(DOCUMENT SEGMENT begins)
I cannot wrap my head around the "He's doing it for the kids" excuse. This is the theory, right? That the scales of morality tipped in his favor, at least in his mind? That "winning" (albeit by cheating) a few marathons at age 70 is such a tremendous model of accomplishment for under-priveledged kids that the genuine inspiration they feel justifies/mitigates/negates/compensates for the cheater's moral bankruptcy and deceitfulness? Hmm. Not buying it. Though that might be the cheater's JUSTIFICATION, it's not his actual psychological MOTIVATION.
Rather, I suggest three possible motivations (or combination thereof)—all of which are far less rational, far more Id-driven than the hypothesis above.
1) The "Ha-ha! I'll show 'em!" Theory.
FBI agent Robert Hanssen was one of America's worst traitors, and one of the greatest spies for the USSR. His treachery spilled invaluable secrets, including the identities of pro-USA agents within the Kremlin—operatives who were murdered thanks to Hanssen's revelations. Why did he do it? Greed? Well, he made some money, sure... but not fortunes, and certainly not enough to justify his actions. Did he hate America? No, not really, not directly. Rather (psychologists surmise), Hanssen's massive ego was badly bruised when others got promoted above him, when "less intelligent" agents rose faster, and when he didn't amass the bounteous glory he thought he deserved. So he spied -- as a kind of "Up Yours!" to his undeserved bosses. It stroked his ego that he was somehow smarter and cleverer than the rest.
Might FM not suffer a similarly toxic ego (on an admittedly smaller scale)? This is amateur conjecture, mind you, but perhaps 5'4” FM—who despite his many actual accomplishments—was never very fast, never authentically athletic, never really cool. Many of his wards at Loyola were champions; his heralded pal/boss Coach Lalo Diaz had been a state champion too... and maybe Frank just wanted some of that glory himself. After all, HE was the doctor, HE had risen from an impoverished background, HE devoted himself to charity. But THEY’RE the champions, the exalted privileged few heading off to Berkeley and Princeton and Stanford. Perhaps Dr. M felt he deserved more… and he was going to grab some of that athletic prestige, some muscular celebrity to match his other accomplishments, one way or the other.
It worked; he “won” and his ego got duly stroked. Frank loved to tell tales of his amazing athletic accomplishments to students, teachers, parents, you name it (indeed, he managed to drop it into the first conversation he and I ever had). As much as human competitiveness can motivate achievement, perhaps the twisted version of it—the fragile (male) ego, hungry and hurt, blinded by desire and fueled by jealousy—can drive us to FALSE achievement, too.
2) The "Addiction" Theory.
(DOCUMENT SEGMENT ends)
(ENTRIES SUPPLIED begins)
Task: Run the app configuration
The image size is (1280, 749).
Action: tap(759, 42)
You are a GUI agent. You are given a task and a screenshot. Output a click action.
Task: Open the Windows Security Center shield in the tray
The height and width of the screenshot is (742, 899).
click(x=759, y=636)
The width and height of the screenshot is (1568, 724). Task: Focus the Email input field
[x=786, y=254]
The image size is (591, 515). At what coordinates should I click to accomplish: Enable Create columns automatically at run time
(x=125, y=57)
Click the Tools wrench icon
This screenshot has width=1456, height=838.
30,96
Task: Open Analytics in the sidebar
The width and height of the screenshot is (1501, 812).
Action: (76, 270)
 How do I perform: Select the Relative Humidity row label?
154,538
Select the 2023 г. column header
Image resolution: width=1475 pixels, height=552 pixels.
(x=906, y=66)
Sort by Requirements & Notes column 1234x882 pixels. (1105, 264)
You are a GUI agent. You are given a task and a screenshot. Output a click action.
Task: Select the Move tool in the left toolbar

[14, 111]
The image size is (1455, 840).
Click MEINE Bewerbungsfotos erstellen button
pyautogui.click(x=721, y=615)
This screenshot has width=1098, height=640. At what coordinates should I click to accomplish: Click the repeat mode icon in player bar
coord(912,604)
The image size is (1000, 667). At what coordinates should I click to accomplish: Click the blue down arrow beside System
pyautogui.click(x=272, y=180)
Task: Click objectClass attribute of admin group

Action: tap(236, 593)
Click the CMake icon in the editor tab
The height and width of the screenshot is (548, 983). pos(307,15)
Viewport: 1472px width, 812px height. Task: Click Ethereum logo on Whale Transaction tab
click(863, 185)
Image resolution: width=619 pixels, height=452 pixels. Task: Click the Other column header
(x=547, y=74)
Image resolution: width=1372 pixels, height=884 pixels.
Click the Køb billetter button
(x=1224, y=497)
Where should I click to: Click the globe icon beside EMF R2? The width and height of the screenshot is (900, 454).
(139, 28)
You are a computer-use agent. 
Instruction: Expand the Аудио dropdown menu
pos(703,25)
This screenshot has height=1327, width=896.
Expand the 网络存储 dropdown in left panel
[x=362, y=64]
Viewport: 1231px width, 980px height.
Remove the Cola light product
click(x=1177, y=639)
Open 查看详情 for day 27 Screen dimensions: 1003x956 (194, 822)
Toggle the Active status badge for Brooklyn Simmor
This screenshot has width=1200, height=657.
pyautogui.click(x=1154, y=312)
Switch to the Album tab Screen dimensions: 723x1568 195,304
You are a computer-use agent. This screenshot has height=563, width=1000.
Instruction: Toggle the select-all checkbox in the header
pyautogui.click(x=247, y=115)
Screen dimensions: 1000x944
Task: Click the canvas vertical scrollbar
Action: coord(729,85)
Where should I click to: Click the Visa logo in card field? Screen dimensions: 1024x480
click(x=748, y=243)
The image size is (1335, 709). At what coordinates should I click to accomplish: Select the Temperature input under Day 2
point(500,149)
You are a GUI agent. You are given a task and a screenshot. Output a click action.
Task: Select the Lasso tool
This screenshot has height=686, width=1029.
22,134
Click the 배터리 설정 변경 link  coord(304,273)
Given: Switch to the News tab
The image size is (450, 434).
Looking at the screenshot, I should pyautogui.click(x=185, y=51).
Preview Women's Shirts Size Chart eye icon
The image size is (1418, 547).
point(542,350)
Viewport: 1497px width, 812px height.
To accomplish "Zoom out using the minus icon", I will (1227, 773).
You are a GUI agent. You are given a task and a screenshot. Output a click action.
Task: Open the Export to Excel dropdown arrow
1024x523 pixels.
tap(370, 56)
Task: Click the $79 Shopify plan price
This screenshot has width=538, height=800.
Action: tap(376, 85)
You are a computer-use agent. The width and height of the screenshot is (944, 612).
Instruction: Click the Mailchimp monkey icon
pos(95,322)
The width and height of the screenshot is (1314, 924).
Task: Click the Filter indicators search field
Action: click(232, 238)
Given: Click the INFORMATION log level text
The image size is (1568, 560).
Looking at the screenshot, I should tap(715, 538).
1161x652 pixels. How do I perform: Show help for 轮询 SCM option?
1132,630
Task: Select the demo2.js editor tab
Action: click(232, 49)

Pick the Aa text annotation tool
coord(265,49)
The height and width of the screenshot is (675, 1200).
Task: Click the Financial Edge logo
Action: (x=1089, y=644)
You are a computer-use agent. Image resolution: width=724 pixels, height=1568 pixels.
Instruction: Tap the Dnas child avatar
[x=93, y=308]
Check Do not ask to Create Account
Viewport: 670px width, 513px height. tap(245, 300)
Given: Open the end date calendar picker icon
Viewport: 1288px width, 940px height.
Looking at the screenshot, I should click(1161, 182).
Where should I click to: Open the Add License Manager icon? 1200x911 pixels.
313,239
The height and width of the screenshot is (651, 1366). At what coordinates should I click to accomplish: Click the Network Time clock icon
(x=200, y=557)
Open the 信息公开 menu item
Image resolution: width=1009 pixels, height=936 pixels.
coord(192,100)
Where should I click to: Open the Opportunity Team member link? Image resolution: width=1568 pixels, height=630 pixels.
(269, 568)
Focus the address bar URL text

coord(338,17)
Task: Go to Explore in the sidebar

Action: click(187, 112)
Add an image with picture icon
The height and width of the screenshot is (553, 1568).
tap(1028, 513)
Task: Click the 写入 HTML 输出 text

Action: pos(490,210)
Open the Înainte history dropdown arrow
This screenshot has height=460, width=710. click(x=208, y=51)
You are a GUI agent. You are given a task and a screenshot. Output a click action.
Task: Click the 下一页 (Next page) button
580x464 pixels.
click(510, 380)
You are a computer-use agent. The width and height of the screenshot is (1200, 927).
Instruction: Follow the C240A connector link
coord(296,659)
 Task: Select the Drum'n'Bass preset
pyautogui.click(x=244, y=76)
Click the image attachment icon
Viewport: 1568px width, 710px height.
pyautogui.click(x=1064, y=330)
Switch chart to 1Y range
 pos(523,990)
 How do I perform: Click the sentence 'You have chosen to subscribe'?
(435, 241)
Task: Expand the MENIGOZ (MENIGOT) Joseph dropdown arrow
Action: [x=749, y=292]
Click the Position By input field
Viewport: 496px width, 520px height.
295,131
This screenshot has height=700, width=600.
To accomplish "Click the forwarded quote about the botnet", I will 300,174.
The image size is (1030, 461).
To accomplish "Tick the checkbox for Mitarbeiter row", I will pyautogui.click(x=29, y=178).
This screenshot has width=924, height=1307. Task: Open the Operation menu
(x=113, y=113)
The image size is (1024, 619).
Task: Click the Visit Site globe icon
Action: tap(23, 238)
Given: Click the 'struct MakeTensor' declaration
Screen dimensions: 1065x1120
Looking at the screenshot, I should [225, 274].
(ENTRIES SUPPLIED ends)
> [EXERCISE PROMPT] In the essay on a marathon cheater's motives, who is named as FM's pal and boss? The records have nothing to do with the text.

> [WRITTEN REPLY] Coach Lalo Diaz